China has significantly raised its grain self-sufficiency projections over the next decade by pledging to build a “diversified food supply system”, a move that has the potential to affect corn and soybean farmers in the United States and rice exporters in Thailand and Vietnam.

  • The flagship Agricultural Outlook Report for 2023-32 by the Ministry of Agriculture and Rural Affairs sets out China’s plan to grow 88.4 per cent of the grain – mainly referring to rice, wheat, corn and soybeans – it needs within a decade from the current level of 82 per cent.
  • It also planned to reduce grain imports to 122 million metric tonnes from last year’s 146.9 million, said the report released by the agriculture ministry’s outlook committee on Monday.
  • “The foundation of grain security will be consolidated steadily,” it said, citing Beijing’s efforts to tap growth potential by increasing farming acreage and promoting higher-yield seeds, farming machinery and technology.
  • “The agricultural trade structure will be changed significantly, with grain imports expected to fall 16 per cent over the next 10 years.”
  • President Xi Jinping has previously called for “Chinese people to hold the rice bowl in their own hands”, while in March, new Premier Li Qiang encouraged farmers to grow more crops.

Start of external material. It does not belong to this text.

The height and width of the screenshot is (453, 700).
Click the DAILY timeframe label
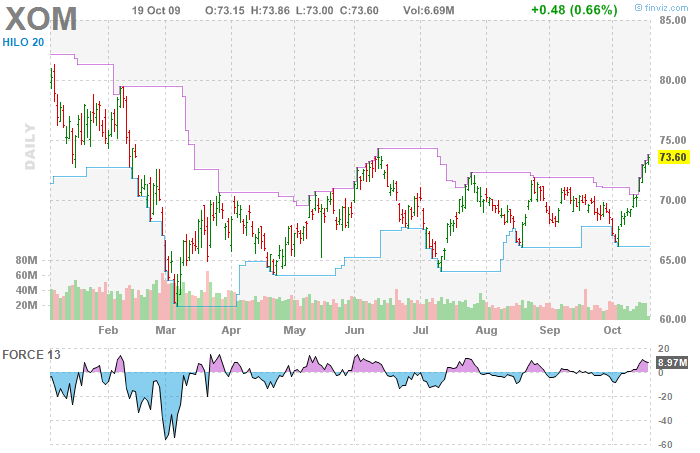tap(31, 147)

  • Xi also said at the end of last year that the global market turbulence caused by the Ukraine war had shown that agriculture was a “national security issue of extreme importance” amid the economic rivalry with the United States and other global geopolitical uncertainties.

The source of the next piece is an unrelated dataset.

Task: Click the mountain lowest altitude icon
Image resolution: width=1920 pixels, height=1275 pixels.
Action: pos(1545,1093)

  • Bulk purchases of agricultural products, mainly corn and soybeans, have often been used by Beijing to sweeten ties with the US or leverage its demands during negotiations.
  • Beijing’s promise to buy a large amount of US soybeans and corn under the phase-one trade deal that was signed in early 2020 led to a significant rise in American agricultural exports over the past three years, although the two-year agreement expired in 2022.
  • China became the largest agricultural export market for the US last year, with shipments worth a record high of US$36.4 billion, including a record high soybean export total of US$16.4 billion, according to a report released by the US Department of Agriculture’s Foreign Agricultural Service in January.
  • “China does not have too much trouble with grain self- sufficiency now, but its soybean production is a more obvious shortcoming,” said Weng Ming, a researcher at the Institute of Rural Development under the Chinese Academy of Social Sciences.
  • Domestic soybean production in China is set to grow at an annual rate of 7 per cent over the next 10 years, to lift the self-sufficiency ratio from 18.5 to 30 per cent.
  • China’s soybean imports could fall to 83.6 million metric tonnes by 2032, while corn imports would fall below 7 million metric tonnes from last year’s 20.6 million, the report estimated.
  • Its soybean imports dropped by 5.6 per cent year on year to 91.1 million metric tonnes last year, with Brazil providing 59.7 per cent and the US 32.4 per cent, according to China’s Ministry of Commerce.
  • Total purchases of US corn dropped by a quarter to 14.9 million metric tonnes last year, or 72 per cent of the total.
  • “Although we have seen many recent technological breakthroughs in China’s agricultural sector, the biggest hurdle remains their practical application on farmland, and Beijing’s policies need to be practically implemented in the countryside,” Weng said.
  • China still needed to defend its farmland as local governments tended to sell more land for property and industrial development, which was forcing policymakers to increase grain yields through technology applications, Weng added.
  • Authorities have already pledged to ensure China has a total arable land of no less than 120 million hectares in its 14th five-year plan for 2021-25, and to ensure food self-sufficiency.
  • Geopolitics have disrupted food supply chains and raised prices, while tensions with the West potentially threaten food imports.
  • The flagship agricultural outlook report for 2023-32 also outlined a plan to increase rice exports by 24 per cent in the next 10 years, which could affect the likes of Thailand and Vietnam.
  • Meanwhile, China also plans to increase the self-sufficiency ratio of oil crops – including soybeans, peanuts, rapeseed and sesame – from 32 per cent this year to 43.8 per cent by 2032.